Dulwich HamletSport

Dulwich Hamlet defender: Third promotion of my career would be best yet

By Richard Cawley

richard@slpmedia.co.uk

Nathan Green is hoping to celebrate the third promotion of his career by helping Dulwich Hamlet reach Vanarama National South – and reckons it would be the sweetest of the lot.

The Bermondsey-born defender, 25, won the Ryman League Division One South title with Croydon in 2010. And two years later he was part of the Billericay Town side which claimed the Premier Division championship.

It looks a foregone conclusion that his old Essex club will be breaking open the champagne at the end of April – as they are four points ahead of Hamlet and have five matches in hand.

Dulwich needed almost a faultless second half of the campaign but have taken one point from a possible 12.

Green signed for Hamlet at the start of last season. He played League Two football for Dagenham & Redbridge and in the National League with Dartford Town.

“It’s probably coming up as the longest I’ve been at a club,” he said. “I don’t know if that is bad luck before. There have been a few times where the manager has left, so I’ve left.

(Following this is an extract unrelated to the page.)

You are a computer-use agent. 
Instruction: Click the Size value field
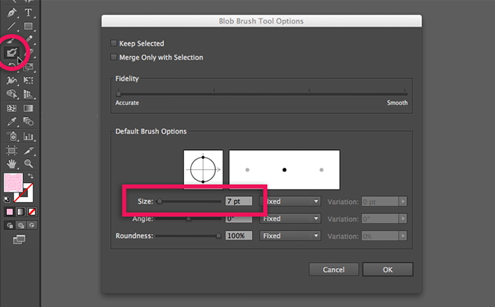point(238,201)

“It’s just how it has worked out. I’ve never found a home until now where I felt really comfortable. It gives you more confidence and enjoyment. Most of the players who were here last season stayed and it is almost a family environment – you feel like you are playing with friends and not just random people.

“It would mean everything to win promotion here. It is the place I have grown the most as a player, it would make it 10 times better.”

Green, who plays left wing-back for Hamlet, represented Bermondsey & Rotherhithe PSFA district as a schoolboy. He had trials with Millwall and West Ham United.

“One of the main reasons I got told no was that I was too small,” he said. “It’s hard to believe now because I am 6-foot 2 now. I was a late bloomer.

“I wanted to play as high as I could but I never said I’m going to be able to play for a professional team. I did always say that whatever team I am at I could do better and play higher in the future.”

Dulwich’s progress is being put under threat by the uncertainty over their future – caught in the crossfire of a row between Southwark Council and Meadow Residential.

But Green is in no doubt that the potential of the South London club, whose gates are regularly around the 2,000-mark, can achieve great things.

“I feel they can go all the way to the Football League,” he said. “I’ve never been at a club with better coaches and the facilities are good too. I’ve learned so much. I’ve got no doubt they can get into the league.

“I knew Gavin Rose [Dulwich boss] from when he managed me at Fisher. I was 14 or 15. I played against Dulwich for Margate and I experienced the atmosphere.

“Everything went pear-shaped at Margate in the summer and Gavin contacted me and asked how I’d feel about coming down. I already knew what the coaches were all about and so it was an easy decision to make.

Green featured eight times for Dagenham & Redbridge, who he had joined for an undisclosed fee from Tonbridge Angels in June 2014. By the following January his contract had been terminated and he dropped back down the football pyramid with Dartford.

“I did okay at Dagenham but I had a lot of things to learn in a short space of time,” he said.

“I felt like I was a raw player and had a lot that needed to be taught to me but the club wasn’t doing so well at the time and the management team had a lot of pressure on them.

“They just wanted to get results and didn’t have that time to give to me.”